The funding will enable the production of a proprietary metasurface that serves as a tensor core processor enabled by its advanced optical properties.

“By leveraging metamaterials in a standard CMOS process, we have figured out how to shrink an optical processor by 8000X, which will give us orders of magnitude improvement over GPUs today,” says Neurophos CEO Patrick Bowen.

Neurophos combines two breakthroughs. The first is an optical metasurface that enables silicon photonic computing capable of ultra-fast AI inference that outstrips the density and performance of both traditional silicon computing and silicon photonics.

The second is a Compute-In-Memory (CIM) processor architecture which is fed by high-speed silicon photonics to deliver fast, efficient matrix-matrix multiplication, which make up the overwhelming majority of all operations when running, for instance, a neural net.

While GPUs have had massive success in accelerating AI workloads, digital approaches are typically limited by power consumption.

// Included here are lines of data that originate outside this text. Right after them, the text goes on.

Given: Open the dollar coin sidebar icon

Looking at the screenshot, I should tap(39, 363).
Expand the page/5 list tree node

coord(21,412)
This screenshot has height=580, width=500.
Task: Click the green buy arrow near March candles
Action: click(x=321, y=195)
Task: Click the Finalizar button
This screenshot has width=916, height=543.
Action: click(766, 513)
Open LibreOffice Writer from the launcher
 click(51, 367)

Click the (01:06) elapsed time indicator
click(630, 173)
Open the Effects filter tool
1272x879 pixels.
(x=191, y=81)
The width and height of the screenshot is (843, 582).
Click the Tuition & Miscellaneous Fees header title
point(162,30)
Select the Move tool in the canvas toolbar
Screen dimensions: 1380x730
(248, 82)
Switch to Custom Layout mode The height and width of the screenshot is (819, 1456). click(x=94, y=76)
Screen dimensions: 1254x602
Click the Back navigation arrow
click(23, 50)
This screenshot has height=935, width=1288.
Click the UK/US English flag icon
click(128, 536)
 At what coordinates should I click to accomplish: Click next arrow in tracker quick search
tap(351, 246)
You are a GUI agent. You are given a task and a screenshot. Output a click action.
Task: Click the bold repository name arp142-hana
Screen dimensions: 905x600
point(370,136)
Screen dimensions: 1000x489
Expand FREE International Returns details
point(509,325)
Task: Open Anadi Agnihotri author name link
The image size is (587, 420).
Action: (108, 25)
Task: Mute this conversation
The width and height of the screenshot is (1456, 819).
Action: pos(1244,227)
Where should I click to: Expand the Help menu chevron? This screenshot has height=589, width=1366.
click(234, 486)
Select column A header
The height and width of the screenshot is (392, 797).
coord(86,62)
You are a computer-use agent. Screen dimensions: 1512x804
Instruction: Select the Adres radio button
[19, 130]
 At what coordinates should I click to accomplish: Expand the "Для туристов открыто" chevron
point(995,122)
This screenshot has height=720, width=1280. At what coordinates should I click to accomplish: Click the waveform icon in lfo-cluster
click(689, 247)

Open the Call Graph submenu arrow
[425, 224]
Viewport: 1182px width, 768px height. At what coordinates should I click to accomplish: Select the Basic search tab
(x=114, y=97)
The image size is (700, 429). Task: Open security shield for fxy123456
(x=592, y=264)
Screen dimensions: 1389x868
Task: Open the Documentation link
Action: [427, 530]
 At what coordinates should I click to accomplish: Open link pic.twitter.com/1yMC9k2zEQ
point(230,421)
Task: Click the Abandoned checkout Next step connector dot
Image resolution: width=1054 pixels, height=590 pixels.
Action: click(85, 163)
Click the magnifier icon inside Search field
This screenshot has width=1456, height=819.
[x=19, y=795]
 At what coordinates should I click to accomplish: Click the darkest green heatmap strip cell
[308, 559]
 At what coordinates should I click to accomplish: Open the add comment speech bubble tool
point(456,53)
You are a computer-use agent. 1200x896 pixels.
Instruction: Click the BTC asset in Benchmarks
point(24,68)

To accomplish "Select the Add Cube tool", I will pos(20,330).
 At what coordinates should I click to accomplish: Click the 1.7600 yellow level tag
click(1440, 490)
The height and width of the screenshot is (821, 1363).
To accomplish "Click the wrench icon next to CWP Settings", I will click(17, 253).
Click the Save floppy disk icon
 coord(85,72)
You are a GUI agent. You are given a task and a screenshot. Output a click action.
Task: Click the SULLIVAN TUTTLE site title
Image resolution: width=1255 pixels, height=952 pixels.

Although photonics can vastly reduce power consumption but existing optical devices are too large and bulky to scale. However, metamaterials enable new paradigms for controlling the flow of light.

Neurophos’ optical metasurfaces are designed for use in data centres and Neurophos plans to use high-speed silicon photonics to drive a metasurface in-memory processor capable of fast, efficient, AI compute.

Neurophos’ metamaterial-based optical modulators are more than 1000 times smaller than those from a standard foundry PDK. This enables a technology roadmap to deliver over 1 million TOPS (Trillions of Operations Per Second) of performance. For comparison, an Nvidia H100 SMX5 today delivers at most 4000 TOPS of DNN (Deep Neural Network) performance.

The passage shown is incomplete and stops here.